Dinner conversation is brisk and the food beggars description.
Our hosts remind us that cell phones are not allowed at Blue Mountain Center. This is a place free of distractions, designed so that artists, writers, and musicians can spend their time making their art. For the same reason there is no TV and no Wi Fi. We can go down to the basement — if we MUST — to read the email. Later in the evening, the basement feels like it is filled with a bunch of nervous smokers who just gotta have it.
And that is moi. I just gotta have it. I feel like an addict in withdrawal. Well, at least a caffeine headache.

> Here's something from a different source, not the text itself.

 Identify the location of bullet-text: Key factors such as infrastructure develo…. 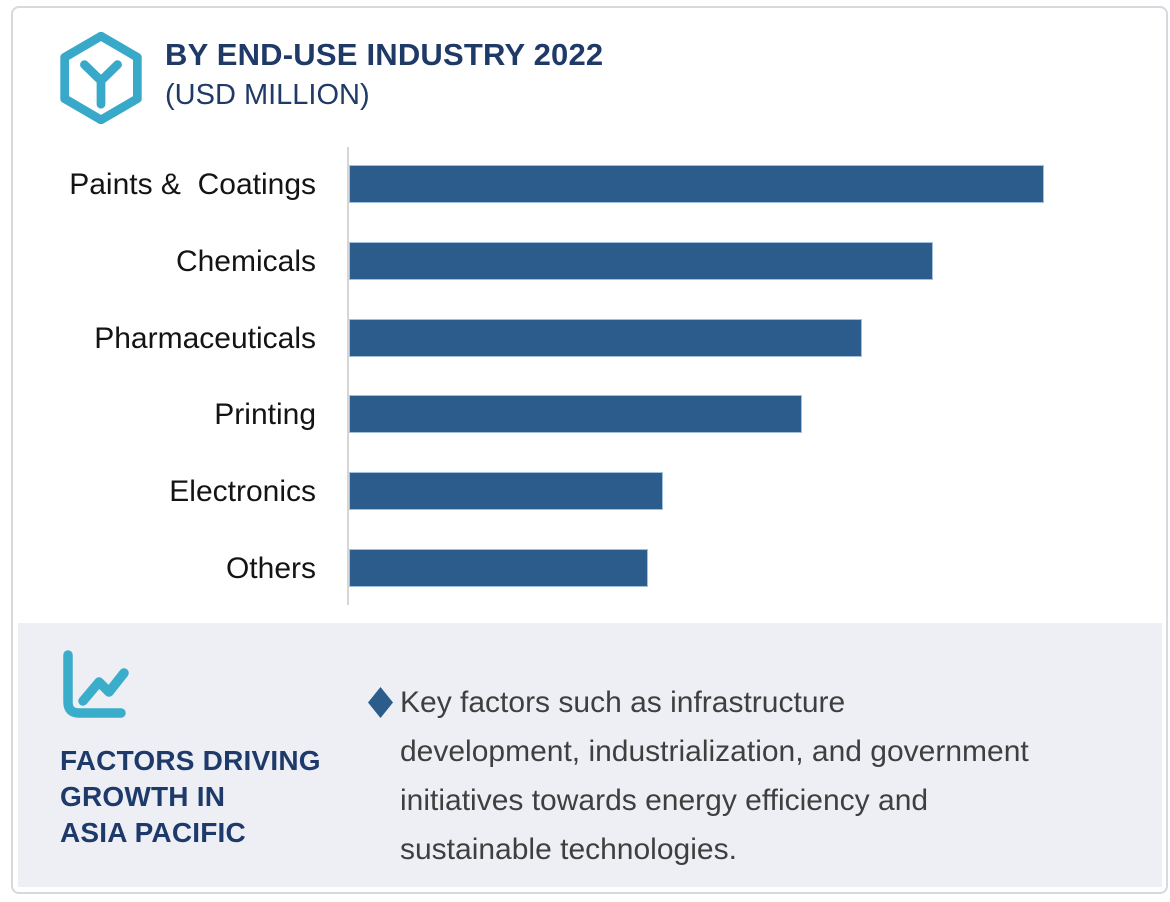
(780, 776).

After chewing over the negatives of the internet I am reminded of a visiting artist/instructor we had at SAIC back in the stone ages when personal computers were in their infancy. He came to our seminar umbilically connected by earphones to a device on his belt through which he monitored everything. I disliked him immediately.

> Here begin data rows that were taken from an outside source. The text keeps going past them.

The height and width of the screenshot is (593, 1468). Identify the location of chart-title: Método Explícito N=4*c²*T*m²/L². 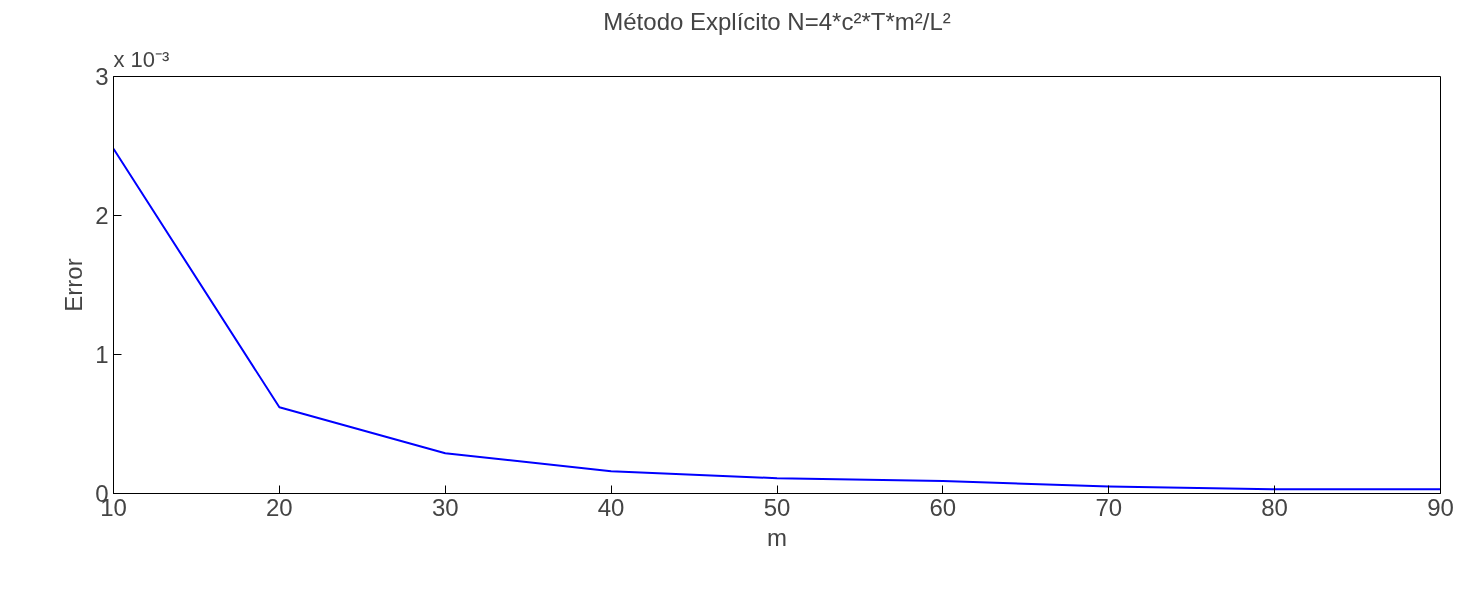
(777, 21).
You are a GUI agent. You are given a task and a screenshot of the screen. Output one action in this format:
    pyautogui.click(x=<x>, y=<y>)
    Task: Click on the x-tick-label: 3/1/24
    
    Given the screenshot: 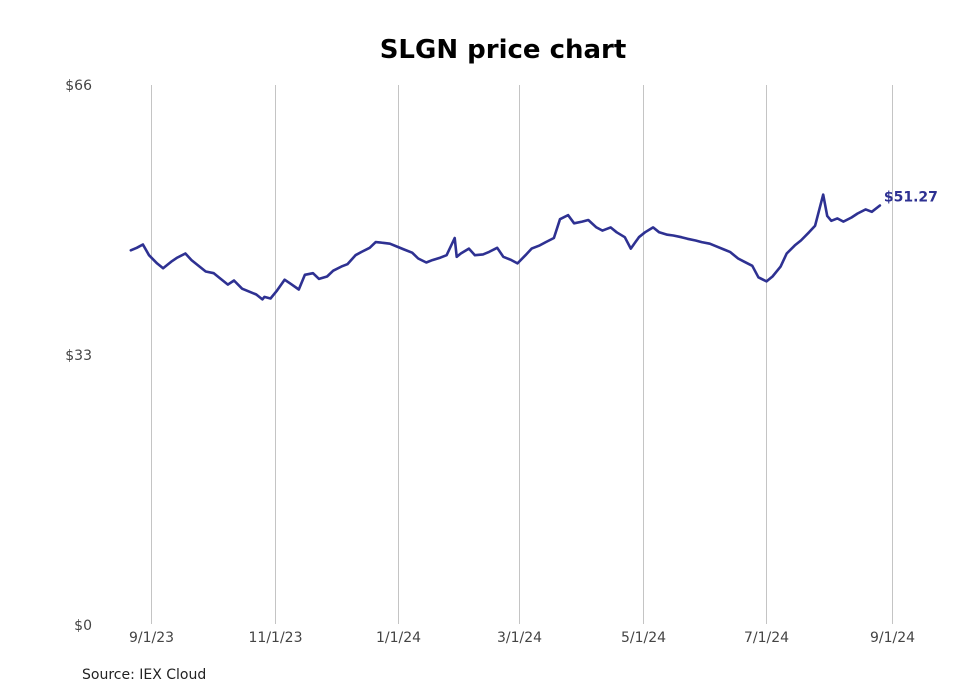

But he had this point to make: Computers are here, they are not going away. Artists must add this new tool to their kit and help shape the path that computers will take. If only linear thinkers invent for the computer the future of our culture will be very sad indeed – ads and bombs and ads and drivel and ads.
Well, at that point no one had figured out the commercial angle yet. But substitute the word “Internet” for “Computer”, and I believe the same argument applies. The blogs and the social networking got off to a vapid start, but arts must and are taking hold of these potentially powerful tools to make art which can be made in no other way. I think of the satirical political animations of Mark Fiore and internet art sites like 99Rooms. (See more internet art at digitalartsclub.com.) The world moves, and artists must move with it or become irrelevant .
And, like my sweety, Steve Card, says, It ain’t the instrument, it’s the player of that instrument. It’s the tune – not the tool – that is important. And artists as much as anybody must learn the control of their tools.
After dinner, the weather begins to break. BMC has arranged for a splendid light show over the lake.
I opened up the camera and took 20 -30 second exposures.